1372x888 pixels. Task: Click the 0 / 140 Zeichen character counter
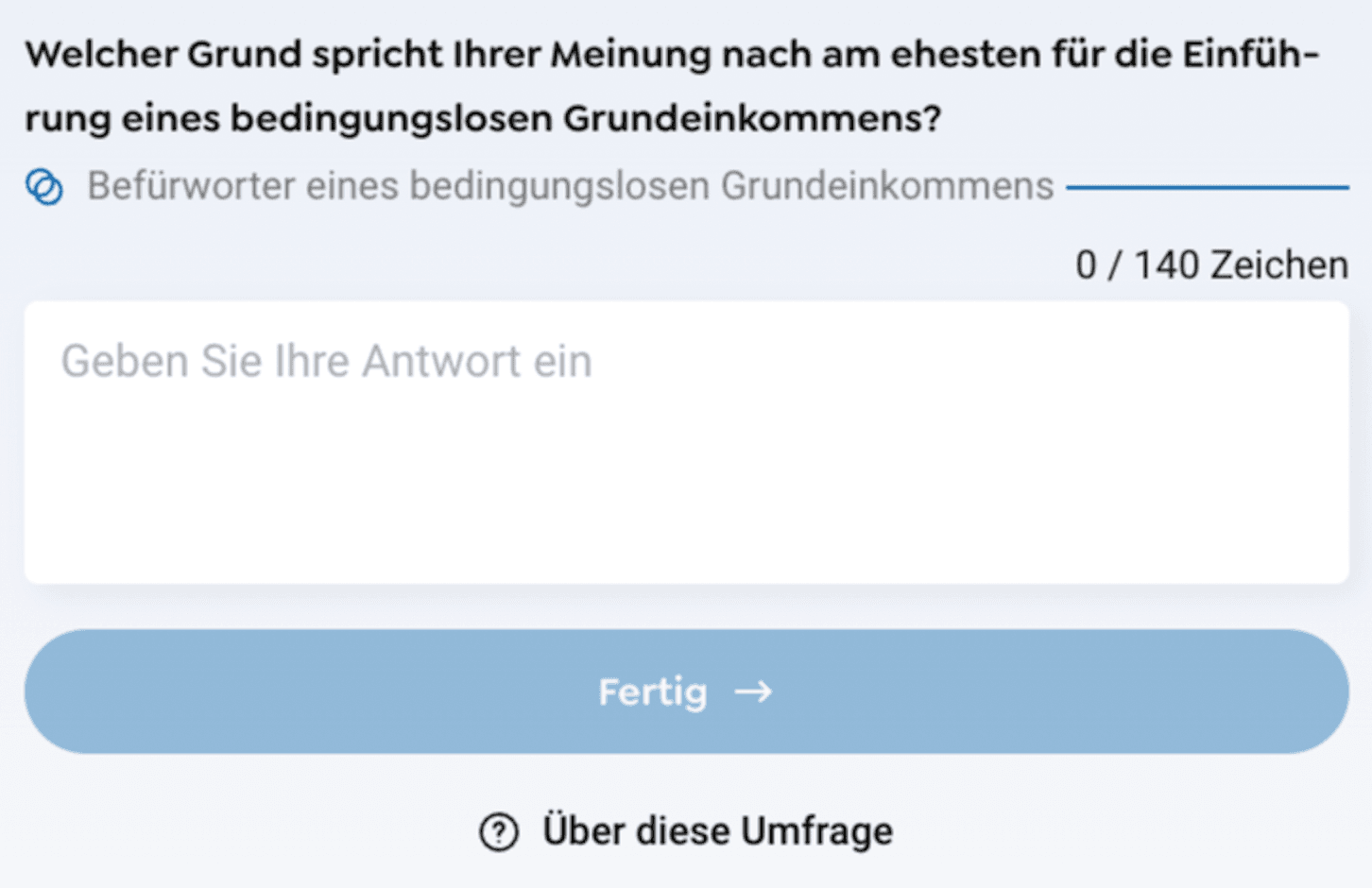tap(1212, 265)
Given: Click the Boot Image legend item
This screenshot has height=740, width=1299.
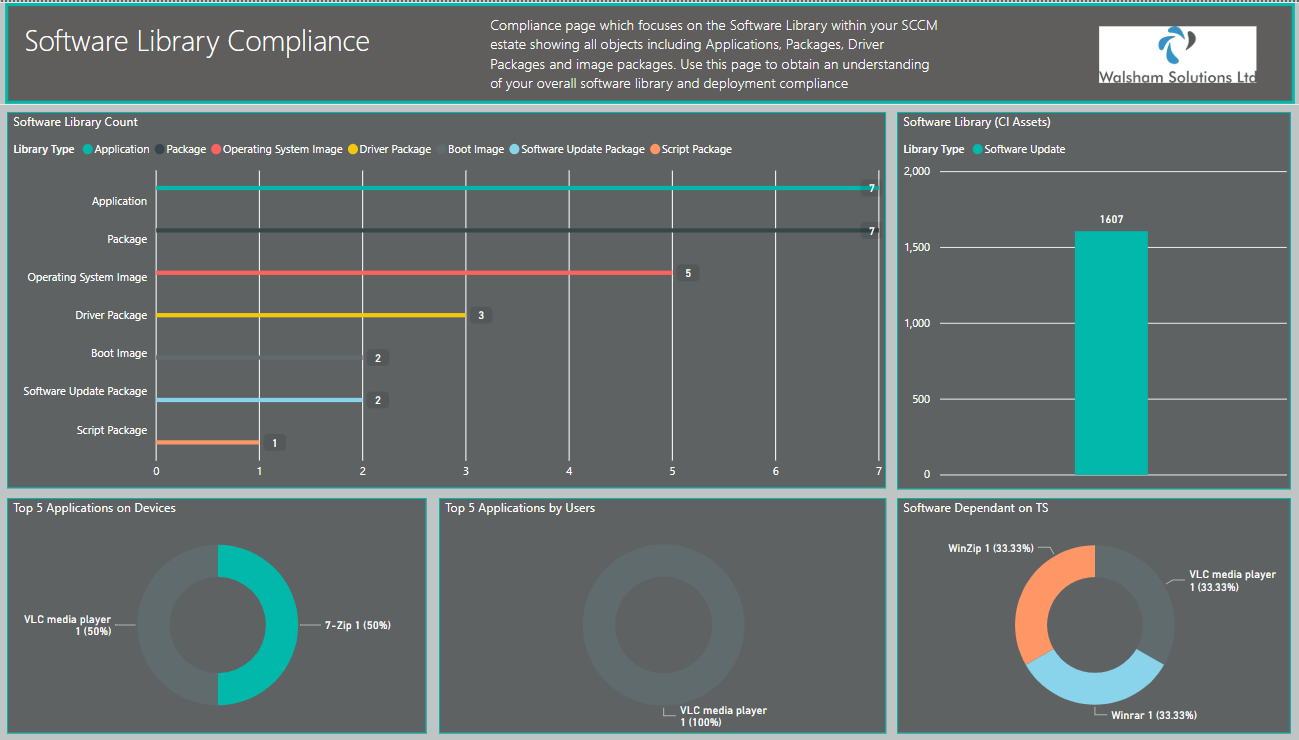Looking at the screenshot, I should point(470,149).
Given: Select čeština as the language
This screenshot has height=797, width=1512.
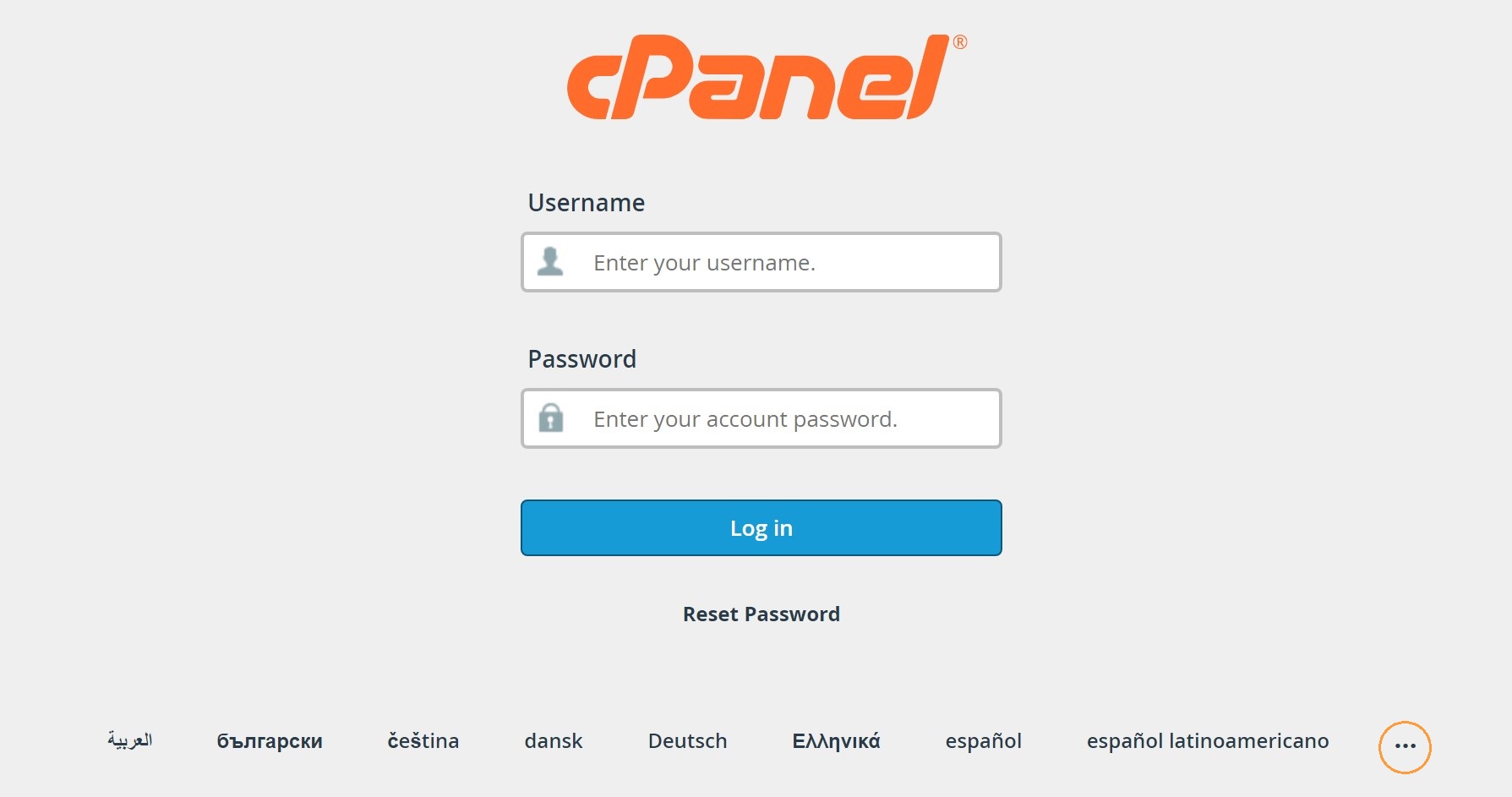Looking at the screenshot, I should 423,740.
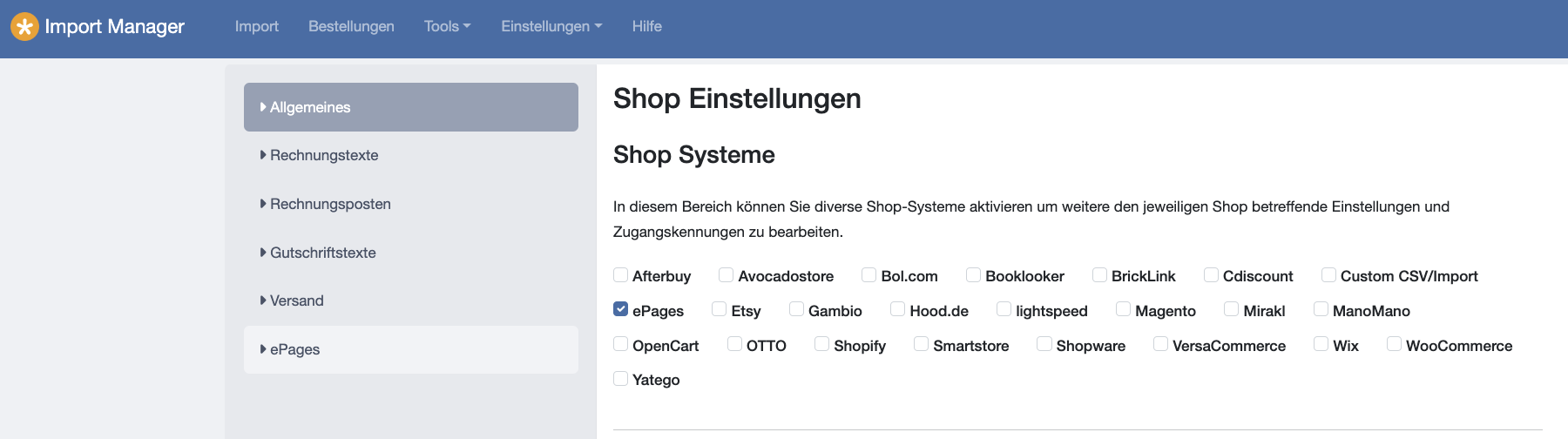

# # # # #

Exercise prompt:
Copy out every line in the entries above that holds "Given".

Answer for the task:
Given: Click the Boot Image legend item
Given: Select čeština as the language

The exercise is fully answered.